# Document section:
——
The HDF representative told Energy-Storage.news that rather than with ‘traditional’ renewable energy IPPs, where a developer builds a project and finds a long-term off-taker, instead for this project HDF surveyed the customer’s needs and proposed a solution based on those long-term projections.
The solution, which HDF Energy calls ‘Renewstable’ (‘renewable energy + stability’), will generate a fixed output of 10MW each day from morning until evening, and 3MW in the evenings. With hydrogen fuel cells capable of producing energy steadily 24/7, the majority of dispatchable energy from the system will come from those.
Batteries for power, hydrogen for energy
Meanwhile, the HDF Energy spokesman said, the battery energy storage system (BESS) portion of the facility will be used for applications that require short durations of high power, to smooth the variable output of the solar farm to make it ‘grid-friendly’. It will also be used to provide energy into the evening peak, between 6pm and 8pm each night, when PV production has stopped and demand ramps up for a brief period. The battery and the hydrogen are acting “quite differently” in this case, playing almost separate roles, the spokesman said.
——
# Entries provided:
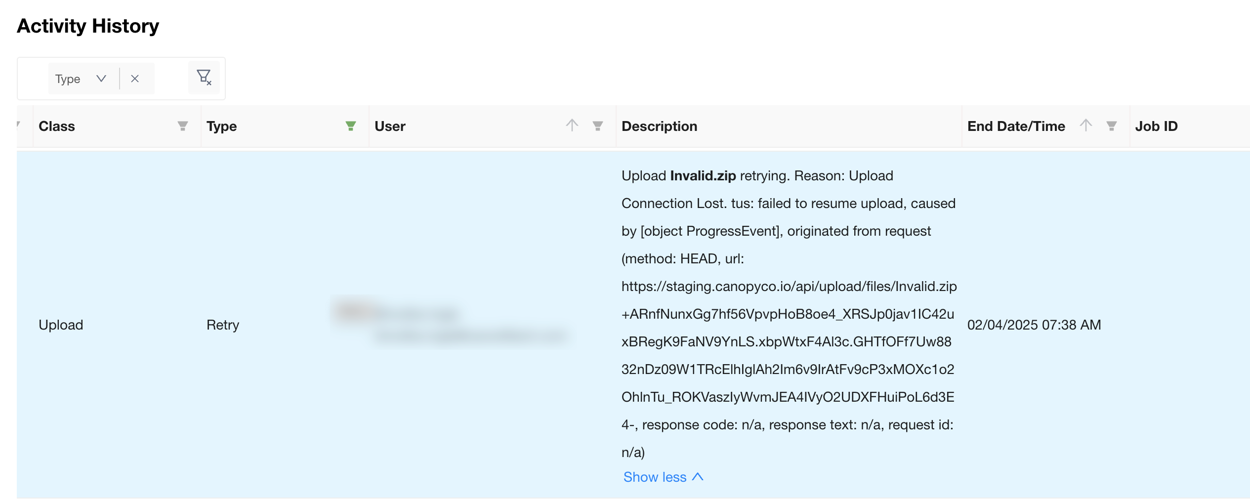Click the Job ID column header

[x=1156, y=126]
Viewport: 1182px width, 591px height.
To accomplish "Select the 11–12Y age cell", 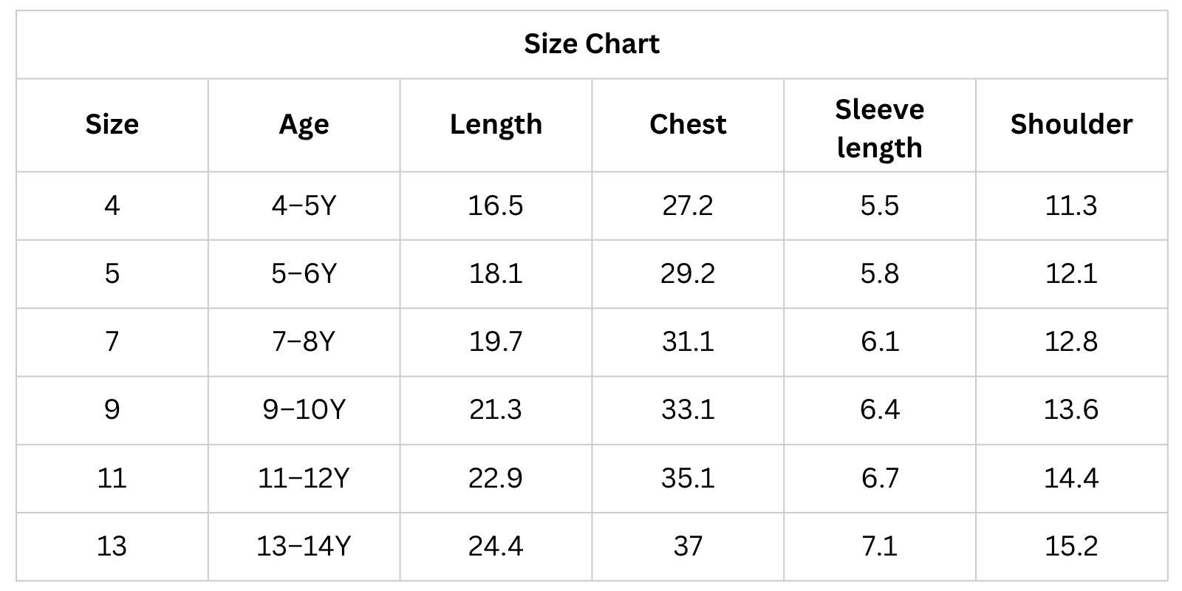I will click(x=304, y=478).
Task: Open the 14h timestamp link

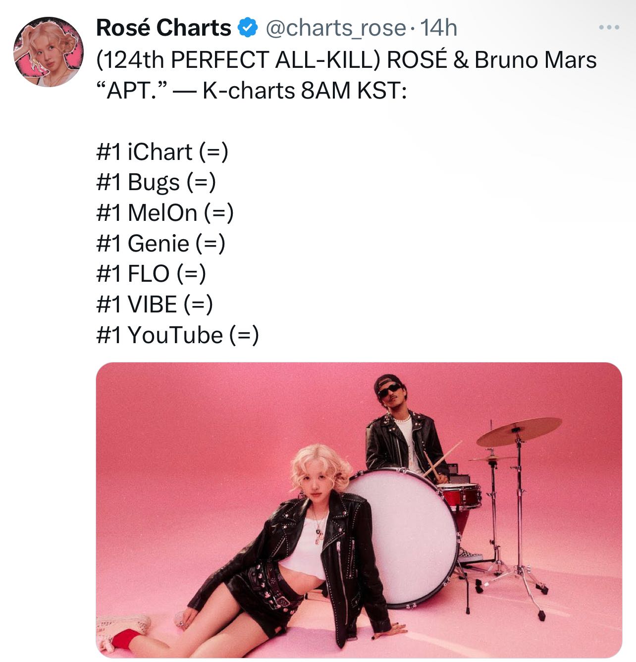Action: click(438, 28)
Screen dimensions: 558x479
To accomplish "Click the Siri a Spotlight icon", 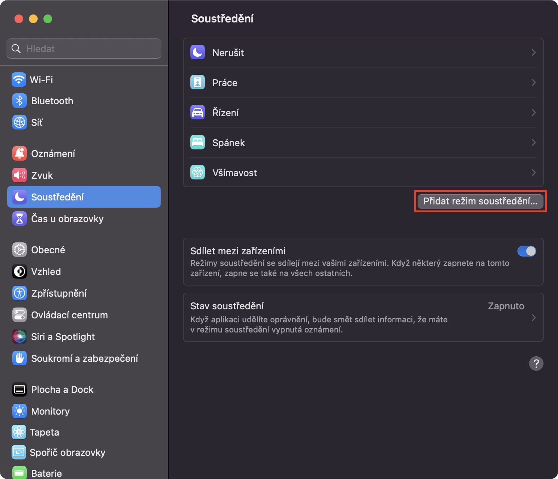I will [x=19, y=337].
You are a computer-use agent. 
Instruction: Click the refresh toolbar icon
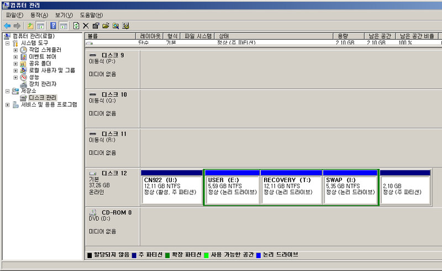76,25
——
# Instructions for the task:
Rewrite the part of the HDF Energy project text that opens with the words containing "The HDF representative" and closes with "come from those.", replacing "Renewstable" with "Steady Renewables". The records were taken from a different source than the text.

# Answer to the exercise:
The HDF representative told Energy-Storage.news that rather than with ‘traditional’ renewable energy IPPs, where a developer builds a project and finds a long-term off-taker, instead for this project HDF surveyed the customer’s needs and proposed a solution based on those long-term projections.
The solution, which HDF Energy calls ‘Steady Renewables’ (‘renewable energy + stability’), will generate a fixed output of 10MW each day from morning until evening, and 3MW in the evenings. With hydrogen fuel cells capable of producing energy steadily 24/7, the majority of dispatchable energy from the system will come from those.